Extracted text below:
I’d argue that there is no “right” number, and that a filter would need to a dynamic way of determining sufficient originality. There are short phrases that should be protected and there are long phrases that are common enough that there’s no reason to protect them (see examples above). Unfortunately, a dynamic filter like that would almost certainly need to be determined on a case-by-case basis, and so would be stuck in the theoretical world forever.

Something other than n?

As the authors point out though, choosing n, which implicitly defines copying as “n consecutive words in a row,” is fairly limiting. Am I no longer copying a piece of text if I swap out a word here or there? The authors convincingly (to me) show that this can still lead to fairly blatant copying and attempt to define approximate memorization using things like edit distance, or how much a piece of text needs to be changed to match another piece of text. This still feels somewhat limiting though, and the authors most likely chose it because they had to implement something and implementing approximate filters is hard.

Just like with the n-gram filter, if we open ourselves up to options that don’t need to be implemented, an interesting question is: what is a better approximate filter? To me, an interesting option would be a filter based on semantic similarity. With a semantic filter, you wouldn’t be filtering based on the text itself, you would be filtering based on the ideas contained in the text. In that case, we’re preventing a model from stealing ideas, which seems closer to the “true” goal of preventing a model from copying training data (aside from privacy concerns, where we do want to prevent word-for-word leaks of private information). That then brings up a question that’s parallel to the n question: how semantically similar can an LLM’s output be to something in the training data before it’s considered copying? I really have no idea, and it would be very dependent on how you’re measuring semantic similarity. It would almost surely need to be calibrated using examples we know for sure are copying and some examples that aren’t (but then again, what does copying even mean?)

As a brief side note, and partly because I wanted to mention this multi-lingual sentence embedding that I found really interesting, if I were to have to implement a semantic filter, one possibility would be using something like a text embedding and then measure the distance between embeddings in a latent space.

Something other than other than n?
End of Extracted text.
**To do**
1 – Print the passage on copying filters from "Something other than n?" to "filters is hard.".
2 – Answer these questions from the passage on copying filters:
(a) What do the authors try to define using measures like edit distance?
(b) With a semantic filter, what would the filtering be based on instead of the text itself?
(c) In what space does the passage suggest measuring the distance between text embeddings?
The records aren't needed for any of this.
Supplied records below:
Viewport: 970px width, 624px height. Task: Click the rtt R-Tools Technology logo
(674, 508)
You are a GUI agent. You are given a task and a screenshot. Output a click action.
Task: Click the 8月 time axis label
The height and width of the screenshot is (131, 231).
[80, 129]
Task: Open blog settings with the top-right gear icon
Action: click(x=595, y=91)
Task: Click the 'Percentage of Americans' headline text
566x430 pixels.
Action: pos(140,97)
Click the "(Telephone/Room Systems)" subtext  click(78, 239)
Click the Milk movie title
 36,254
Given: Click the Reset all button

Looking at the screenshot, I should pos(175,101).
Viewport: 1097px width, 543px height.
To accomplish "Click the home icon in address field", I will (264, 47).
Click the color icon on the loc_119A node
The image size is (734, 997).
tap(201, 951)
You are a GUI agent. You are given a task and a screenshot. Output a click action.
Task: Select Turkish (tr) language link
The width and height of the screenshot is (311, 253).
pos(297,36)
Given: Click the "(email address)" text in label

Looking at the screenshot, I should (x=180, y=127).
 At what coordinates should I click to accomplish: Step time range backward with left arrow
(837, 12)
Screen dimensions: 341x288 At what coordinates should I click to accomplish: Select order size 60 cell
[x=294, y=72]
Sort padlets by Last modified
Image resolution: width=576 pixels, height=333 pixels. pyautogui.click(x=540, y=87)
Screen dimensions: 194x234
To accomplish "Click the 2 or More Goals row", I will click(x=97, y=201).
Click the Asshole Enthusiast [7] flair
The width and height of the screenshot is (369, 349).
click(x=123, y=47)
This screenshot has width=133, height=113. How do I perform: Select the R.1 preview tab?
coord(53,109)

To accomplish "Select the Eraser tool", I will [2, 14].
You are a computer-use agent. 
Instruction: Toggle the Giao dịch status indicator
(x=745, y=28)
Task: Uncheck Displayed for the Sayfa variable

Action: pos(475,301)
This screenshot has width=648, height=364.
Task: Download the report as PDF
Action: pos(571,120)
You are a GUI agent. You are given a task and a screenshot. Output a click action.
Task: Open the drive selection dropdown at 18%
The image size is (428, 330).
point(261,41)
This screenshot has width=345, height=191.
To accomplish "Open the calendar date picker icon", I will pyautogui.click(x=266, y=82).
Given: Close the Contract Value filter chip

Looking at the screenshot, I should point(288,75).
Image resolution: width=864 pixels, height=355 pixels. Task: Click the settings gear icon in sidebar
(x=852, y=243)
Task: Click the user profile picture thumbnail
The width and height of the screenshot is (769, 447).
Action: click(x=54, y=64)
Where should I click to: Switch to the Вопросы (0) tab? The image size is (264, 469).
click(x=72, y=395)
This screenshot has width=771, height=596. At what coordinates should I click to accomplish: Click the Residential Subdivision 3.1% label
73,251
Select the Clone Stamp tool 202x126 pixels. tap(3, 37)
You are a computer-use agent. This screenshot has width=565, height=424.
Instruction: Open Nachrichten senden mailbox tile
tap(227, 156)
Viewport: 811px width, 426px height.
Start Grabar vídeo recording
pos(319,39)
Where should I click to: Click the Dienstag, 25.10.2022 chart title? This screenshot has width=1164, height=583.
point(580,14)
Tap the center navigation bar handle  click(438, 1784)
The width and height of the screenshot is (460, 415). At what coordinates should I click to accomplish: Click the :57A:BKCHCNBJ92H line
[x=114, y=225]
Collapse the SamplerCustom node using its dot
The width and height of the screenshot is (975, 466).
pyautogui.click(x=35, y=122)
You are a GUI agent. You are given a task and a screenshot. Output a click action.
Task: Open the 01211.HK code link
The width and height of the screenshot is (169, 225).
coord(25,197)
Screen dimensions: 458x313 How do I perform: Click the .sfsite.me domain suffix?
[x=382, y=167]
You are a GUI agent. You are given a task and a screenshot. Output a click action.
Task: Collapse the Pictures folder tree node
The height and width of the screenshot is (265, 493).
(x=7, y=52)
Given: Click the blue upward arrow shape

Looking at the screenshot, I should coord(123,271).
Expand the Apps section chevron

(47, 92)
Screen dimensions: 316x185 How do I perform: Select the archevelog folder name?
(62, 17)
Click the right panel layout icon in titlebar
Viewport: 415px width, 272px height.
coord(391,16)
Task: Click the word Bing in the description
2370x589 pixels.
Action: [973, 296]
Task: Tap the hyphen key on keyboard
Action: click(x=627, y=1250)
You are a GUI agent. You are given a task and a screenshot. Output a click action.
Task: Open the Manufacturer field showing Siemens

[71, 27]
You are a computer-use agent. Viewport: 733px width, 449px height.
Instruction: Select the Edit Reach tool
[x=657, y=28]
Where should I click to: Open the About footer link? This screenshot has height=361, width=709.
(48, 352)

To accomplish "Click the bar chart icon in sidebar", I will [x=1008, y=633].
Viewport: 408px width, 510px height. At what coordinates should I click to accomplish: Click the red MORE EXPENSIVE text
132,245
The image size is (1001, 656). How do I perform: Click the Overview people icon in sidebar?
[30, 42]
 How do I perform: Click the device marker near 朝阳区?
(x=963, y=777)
End of Supplied records.
**Answers below**
1 –
Something other than n?

As the authors point out though, choosing n, which implicitly defines copying as “n consecutive words in a row,” is fairly limiting. Am I no longer copying a piece of text if I swap out a word here or there? The authors convincingly (to me) show that this can still lead to fairly blatant copying and attempt to define approximate memorization using things like edit distance, or how much a piece of text needs to be changed to match another piece of text. This still feels somewhat limiting though, and the authors most likely chose it because they had to implement something and implementing approximate filters is hard.

2 –
(a) Approximate memorization.
(b) The ideas contained in the text.
(c) A latent space.